Probing poor ethical standards

A 17-YEAR-OLD teenager was feeling unwell recently and decided to browse the Internet when she came across a pop-up medical consultation service at a hospital in Shaanxi province.

Without her parents knowledge, the teenager, identified as Lu, sought the service of an online doctor said to be working at the hospital.

Local media reported the “doctor” persuaded her to visit the hospital for further medical examination. She brought her classmate to accompany her to the hospital on Oct 4.

After a series of check-ups, she was rushed into the operating theatre where demands were made for her to sign a consent letter for the removal of a cervical polyp by a doctor, identified only as Dr Cao.

She was also asked to pay for the surgery but when she could only give 1,200 yuan (RM780), the hospital told her it was insufficient.

The doctor said that she was in critical condition and needed to undergo the surgery as soon as possible because she was bleeding severely.

“Dr Cao asked my girl to borrow money from her friends or an online credit company,” alleged the girl’s mother, who was informed of the incident by the classmate.
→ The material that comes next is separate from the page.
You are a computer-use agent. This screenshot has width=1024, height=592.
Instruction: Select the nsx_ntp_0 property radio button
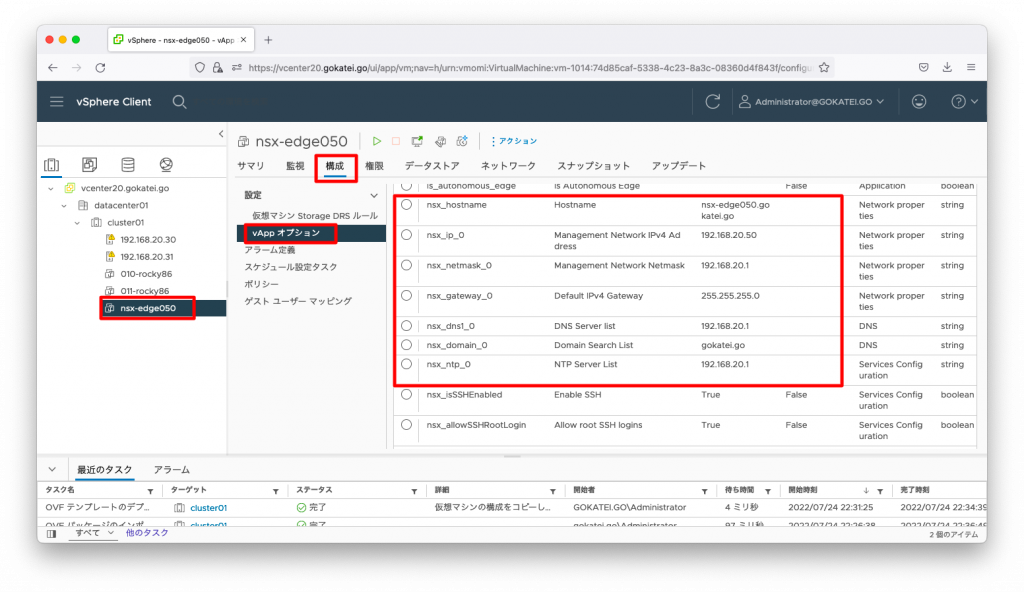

The mother, who only wished to be known as Xu, rushed to the hospital.

She told local media that the doctor had stopped her daughter from calling the family, persuaded her to borrow money for the surgery and carried out the operation on a juvenile without the parents’ consent.

Xu later sent her daughter for a follow-up examination at a government hospital only to be informed that there was no growth.

The teenager’s bizarre experience was shared online by a netizen whose identity remained unknown.

A probe was then carried out and local health authorities later confirmed that a surgery was conducted on the girl based on Dr Cao’s diagnosis of a cervical polyp.

The mother’s claim that her daughter had no medical problems could not be ascertained as the second examination at a government hospital was conducted on other parts of Lu’s body instead.

The health authorities also stated in its statement that they, however, found some flaws with the hospital management including providing inadequate information to patients and its doctors having poor ethical standards.

It then issued a suspension order to the hospital for rectification.

The doctor in question, Dr Cao, had been ordered to stop practising medicine. The hospital director has also resigned.

The statement also said Lu and her parents have reached a consensus with the hospital over the dispute. The hospital reportedly paid a compensation of 35,000 yuan (RM22,600) to the family.

Netizens had urged the parents against settling the case quickly.

“This is not just about your daughter. If this problem is not dealt with seriously, the same may happen to other people in the future,” said netizen Shipei.

“Human life cannot be bought with money,” said another Internet user.

Netizens have called for tighter regulations on medical institutions and stringent actions against those who violated the laws.

Some of them have also questioned the investigation process, saying the health authorities did not reveal if the girl had a cervical polyp and that the surgery was necessary.

“This should be the focus of the investigation and to confirm if the teenager was really sick,” said netizen Shuiyue.

The public felt that hospitals should put saving lives and concern for patients’ health before profit.

According to, the hospital was involved in a medical malpractice that resulted in the disability of a patient in 2018.

It claimed that the hospital had changed its name three times since it was set up in 2011.

The hospital has also been penalised under the advertising regulations for marketing hospital products that did not match the descriptions.

Last year, it was fined 10,000 yuan (RM6,460) and had its equipment confiscated under the Regulations for the Supervision and Administration of Medical Devices.